## Extract provided:
↓

Just when the Tigers look defeated, beat up, and destined for a fight for last place, they put together a nice little string of games. The Tigers followed a five game losing streak with a win on get-away day from KC and a sweep of the Diamondbacks.

It started Friday night when the Tigers scratched out a 2-1 win in a pitcher’s duel. Jason Johnson pitched 8 innings of one hit ball. He only allowed one walk to go along with 6 K’s and made it through 24 outs on only 86 pitches. Johnson’s game score was 80 which places it in one of the top 20 AL games pitched this year. It was surprising that Tram went with Urbina in the 9th since Johnson had been so dominant and efficient. However, in going back and looking at some numbers, I think Trammell made the right move. Johnson breaks down tremendously after 90 pitches. This year after pitch 90, opponents are hitting .400/.441/.550 against Johnson. Because the Tigers were protecting a one run lead, it made sense to turn it over to the closer. Urbina fanned the first two before Steve Finley took Bobby Higginson to the wall for the final out.

Eric Munson won Saturday’s game with a dramatic walk-off homer into the camera stand in straightaway centerfield. The tremendous blast was measured at 457 feet, the longest in Comerica’s history. With Brandon Inge and Greg Norton on the DL, Munson is now the starting 3B again and hopefully this will be the beginning of good things for him.

However, Saturday’s game also featured Jeremy Bonderman trying to once again figure things out. And once again, it was an uneven performance from Jeremy. The 7 K’s in 7 innings were great, but the 5 walks were troubling. Also, he seemed to get rattled when the defense repeatedly broke down around him. Trammell stuck with Bonderman, even though he was struggling. Bonderman threw 118 pitches, his longest outing of the season. Following Bonderman’s last long outing (114 pitches on May 23rd) he combined for 5 1/3 innings and 14 runs in his subsequent 2 starts. It will be interesting to see what happens in Bonderman’s next start which will be in the thin air of Colorado.

↑

## Action item:
Check each statement against the Tigers game recap and answer yes or no, quoting the words of the recap that decide it. (a) Jason Johnson allowed only one walk in Friday's game. (b) Eric Munson's walk-off homer landed in the right field seats. (c) Jeremy Bonderman's next start will be in Colorado.

## Records shown:
↓

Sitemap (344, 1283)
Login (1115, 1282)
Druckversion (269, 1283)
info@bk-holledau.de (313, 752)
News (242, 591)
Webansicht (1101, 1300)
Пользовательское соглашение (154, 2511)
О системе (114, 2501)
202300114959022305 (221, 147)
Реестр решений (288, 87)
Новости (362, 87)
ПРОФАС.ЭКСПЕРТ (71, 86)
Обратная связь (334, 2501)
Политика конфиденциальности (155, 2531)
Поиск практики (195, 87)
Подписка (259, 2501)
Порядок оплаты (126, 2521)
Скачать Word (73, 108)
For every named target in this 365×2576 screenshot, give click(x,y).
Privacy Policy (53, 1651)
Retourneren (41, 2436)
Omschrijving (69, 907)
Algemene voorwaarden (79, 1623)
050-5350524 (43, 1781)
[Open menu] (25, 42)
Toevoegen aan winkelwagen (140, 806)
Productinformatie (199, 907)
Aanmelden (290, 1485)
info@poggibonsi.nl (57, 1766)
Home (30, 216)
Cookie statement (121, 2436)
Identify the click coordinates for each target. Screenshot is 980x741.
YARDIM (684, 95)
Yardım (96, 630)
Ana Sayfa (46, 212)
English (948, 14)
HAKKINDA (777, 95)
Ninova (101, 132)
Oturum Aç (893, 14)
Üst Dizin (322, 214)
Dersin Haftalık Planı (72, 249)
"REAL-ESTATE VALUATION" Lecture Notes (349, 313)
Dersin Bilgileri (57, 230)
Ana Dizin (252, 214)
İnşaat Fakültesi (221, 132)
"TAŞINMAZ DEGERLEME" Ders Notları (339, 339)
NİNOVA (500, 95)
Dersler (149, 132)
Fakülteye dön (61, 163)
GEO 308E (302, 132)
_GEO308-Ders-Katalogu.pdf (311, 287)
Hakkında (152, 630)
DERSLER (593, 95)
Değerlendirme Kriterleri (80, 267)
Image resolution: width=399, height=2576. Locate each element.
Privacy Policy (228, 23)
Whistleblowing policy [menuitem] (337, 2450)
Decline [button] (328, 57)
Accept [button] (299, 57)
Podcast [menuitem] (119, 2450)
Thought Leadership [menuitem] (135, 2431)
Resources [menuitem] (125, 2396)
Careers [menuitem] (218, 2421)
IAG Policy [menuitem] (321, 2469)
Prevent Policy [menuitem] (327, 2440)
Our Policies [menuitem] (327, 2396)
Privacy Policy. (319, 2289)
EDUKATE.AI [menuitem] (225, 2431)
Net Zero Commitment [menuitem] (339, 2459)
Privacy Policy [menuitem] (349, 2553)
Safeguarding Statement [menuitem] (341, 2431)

↑

## Task output:
(a) Yes: "He only allowed one walk to go along with 6 K’s"
(b) No: "into the camera stand in straightaway centerfield"
(c) Yes: "Bonderman’s next start which will be in the thin air of Colorado"